## [Task objective]
Reproduce every entry exactly as given.

## [Given information]
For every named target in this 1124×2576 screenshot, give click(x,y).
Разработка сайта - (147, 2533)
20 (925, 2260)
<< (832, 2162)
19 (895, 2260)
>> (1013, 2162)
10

## [Answer to this exercise]
For every named target in this 1124×2576 screenshot, give click(x,y).
Разработка сайта - (147, 2533)
20 (925, 2260)
<< (832, 2162)
19 (895, 2260)
>> (1013, 2162)
10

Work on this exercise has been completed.